▶ EXERCISE OBJECTIVE
Where the line containing "This screenshot has" appears, begin retyping; continue exactly through the final line of the data. Omit every picture.

(Collected data)
- - -
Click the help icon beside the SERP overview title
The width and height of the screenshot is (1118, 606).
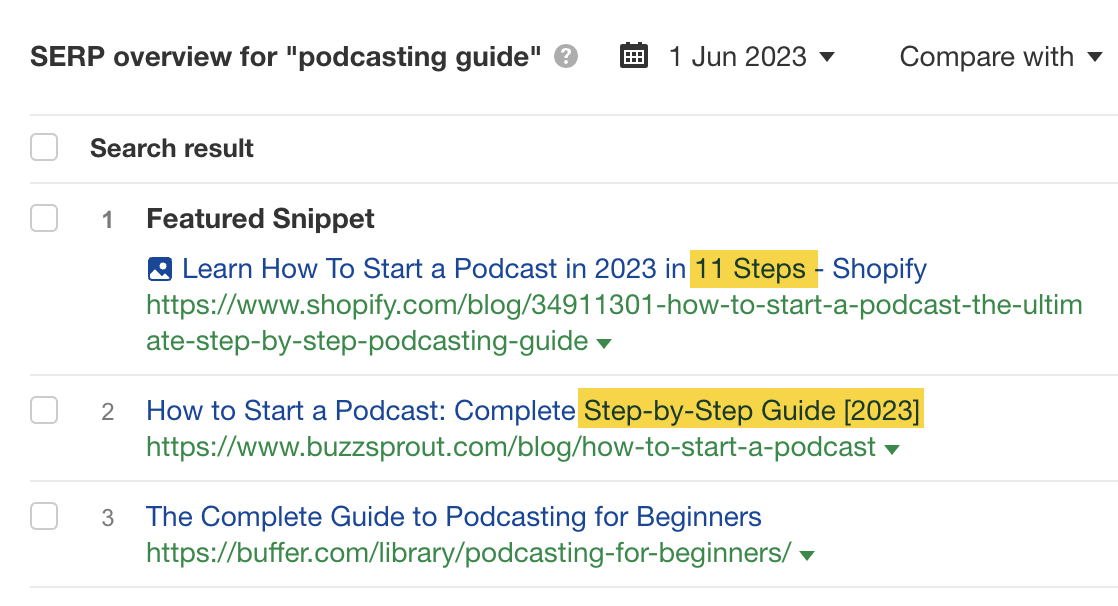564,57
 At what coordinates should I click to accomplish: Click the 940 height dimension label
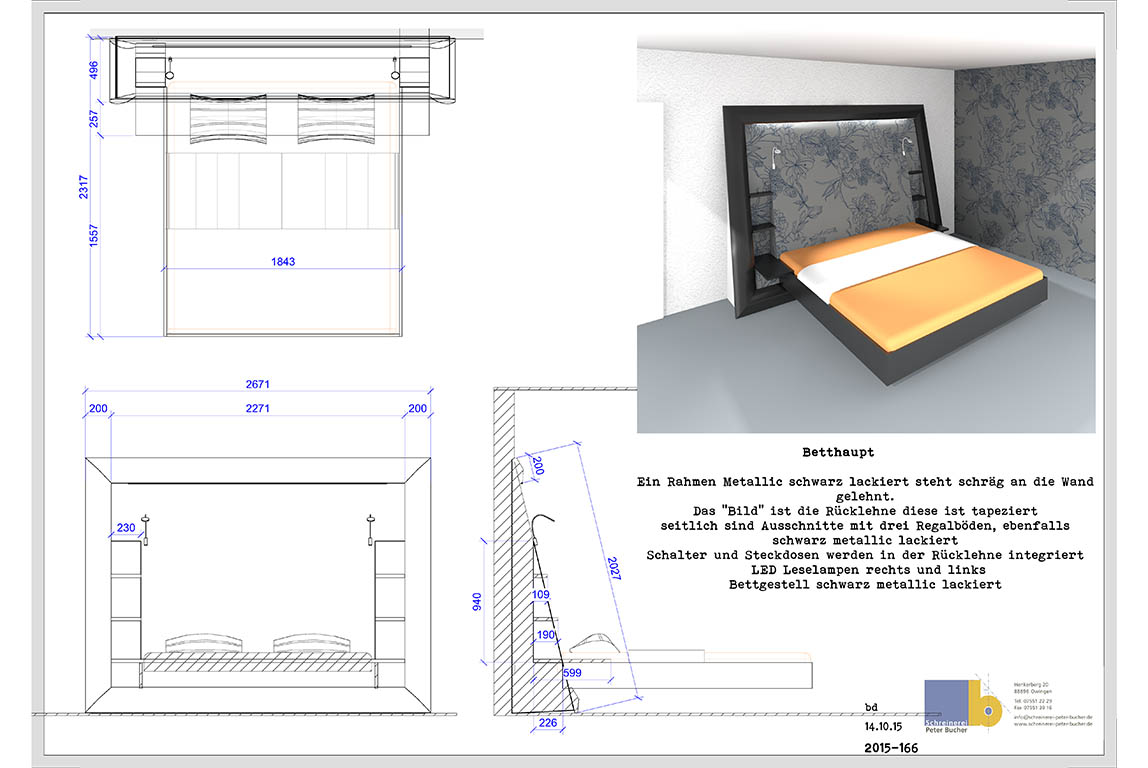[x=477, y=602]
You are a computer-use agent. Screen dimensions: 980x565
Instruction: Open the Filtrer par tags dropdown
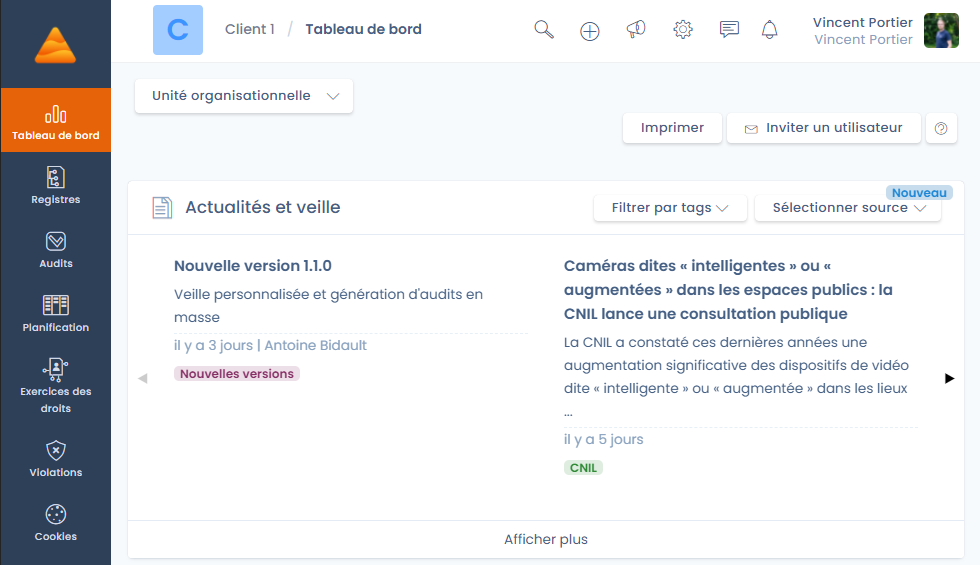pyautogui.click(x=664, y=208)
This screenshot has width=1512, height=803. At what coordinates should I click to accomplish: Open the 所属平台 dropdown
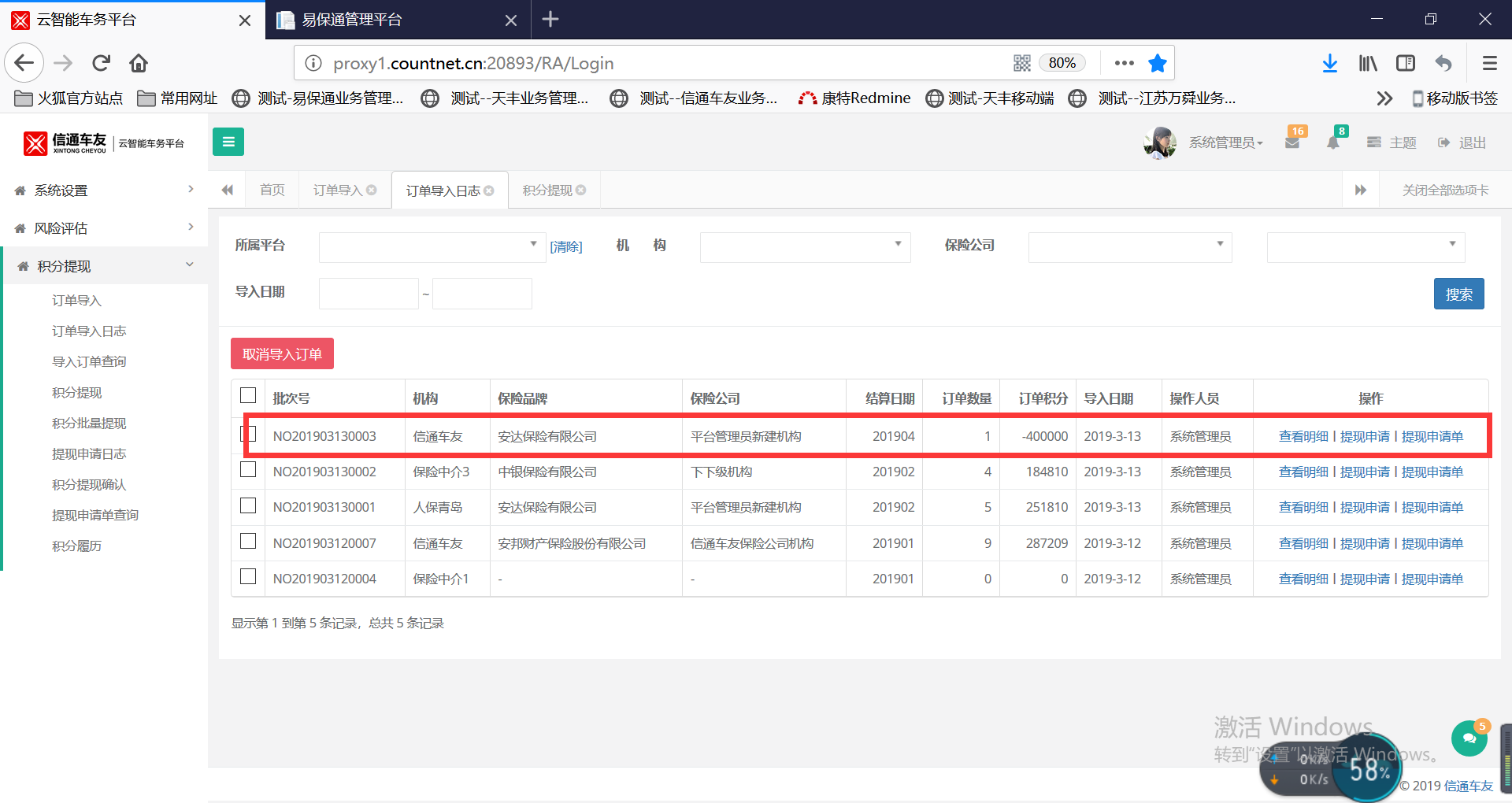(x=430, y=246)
- - -
▶ ANSWER TO THIS PROBLEM
This screenshot has width=1512, height=803. At what coordinates should I click to accomplish: Open the 所属平台 dropdown
(x=430, y=246)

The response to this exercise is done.